→ **DIRECTIONS FOR THIS TASK**
Copy the lines below without changing anything.

Source records
## BEGIN
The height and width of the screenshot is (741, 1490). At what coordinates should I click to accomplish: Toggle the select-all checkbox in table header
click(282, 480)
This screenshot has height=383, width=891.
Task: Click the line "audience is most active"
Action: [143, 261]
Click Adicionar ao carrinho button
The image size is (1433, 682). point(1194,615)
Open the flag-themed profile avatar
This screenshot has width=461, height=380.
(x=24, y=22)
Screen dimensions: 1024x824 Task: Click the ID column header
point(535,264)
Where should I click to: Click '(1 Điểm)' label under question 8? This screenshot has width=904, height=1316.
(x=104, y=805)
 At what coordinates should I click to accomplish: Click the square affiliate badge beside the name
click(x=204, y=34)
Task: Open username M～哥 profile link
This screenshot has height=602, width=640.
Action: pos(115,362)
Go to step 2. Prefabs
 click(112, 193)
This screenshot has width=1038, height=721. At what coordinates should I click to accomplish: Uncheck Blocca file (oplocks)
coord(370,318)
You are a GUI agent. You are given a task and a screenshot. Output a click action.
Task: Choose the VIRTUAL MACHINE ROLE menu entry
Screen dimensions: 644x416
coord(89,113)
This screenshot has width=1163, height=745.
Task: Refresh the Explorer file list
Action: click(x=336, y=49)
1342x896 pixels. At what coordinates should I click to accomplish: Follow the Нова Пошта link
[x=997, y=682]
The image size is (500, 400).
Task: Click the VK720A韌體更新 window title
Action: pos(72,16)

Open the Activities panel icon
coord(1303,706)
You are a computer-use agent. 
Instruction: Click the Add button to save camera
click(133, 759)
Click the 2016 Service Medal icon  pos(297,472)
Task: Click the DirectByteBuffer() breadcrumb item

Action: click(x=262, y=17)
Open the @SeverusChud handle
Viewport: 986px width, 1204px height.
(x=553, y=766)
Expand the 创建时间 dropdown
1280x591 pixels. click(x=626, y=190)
## END
→ **FULL ANSWER**
The height and width of the screenshot is (741, 1490). At what coordinates should I click to accomplish: Toggle the select-all checkbox in table header
click(282, 480)
This screenshot has height=383, width=891.
Task: Click the line "audience is most active"
Action: [143, 261]
Click Adicionar ao carrinho button
The image size is (1433, 682). point(1194,615)
Open the flag-themed profile avatar
This screenshot has width=461, height=380.
(x=24, y=22)
Screen dimensions: 1024x824 Task: Click the ID column header
point(535,264)
Where should I click to: Click '(1 Điểm)' label under question 8? This screenshot has width=904, height=1316.
(x=104, y=805)
 At what coordinates should I click to accomplish: Click the square affiliate badge beside the name
click(x=204, y=34)
Task: Open username M～哥 profile link
This screenshot has height=602, width=640.
Action: pos(115,362)
Go to step 2. Prefabs
 click(112, 193)
This screenshot has width=1038, height=721. At what coordinates should I click to accomplish: Uncheck Blocca file (oplocks)
coord(370,318)
You are a GUI agent. You are given a task and a screenshot. Output a click action.
Task: Choose the VIRTUAL MACHINE ROLE menu entry
Screen dimensions: 644x416
coord(89,113)
This screenshot has width=1163, height=745.
Task: Refresh the Explorer file list
Action: click(x=336, y=49)
1342x896 pixels. At what coordinates should I click to accomplish: Follow the Нова Пошта link
[x=997, y=682]
The image size is (500, 400).
Task: Click the VK720A韌體更新 window title
Action: pos(72,16)

Open the Activities panel icon
coord(1303,706)
You are a computer-use agent. 
Instruction: Click the Add button to save camera
click(133, 759)
Click the 2016 Service Medal icon  pos(297,472)
Task: Click the DirectByteBuffer() breadcrumb item

Action: click(x=262, y=17)
Open the @SeverusChud handle
Viewport: 986px width, 1204px height.
(x=553, y=766)
Expand the 创建时间 dropdown
1280x591 pixels. click(x=626, y=190)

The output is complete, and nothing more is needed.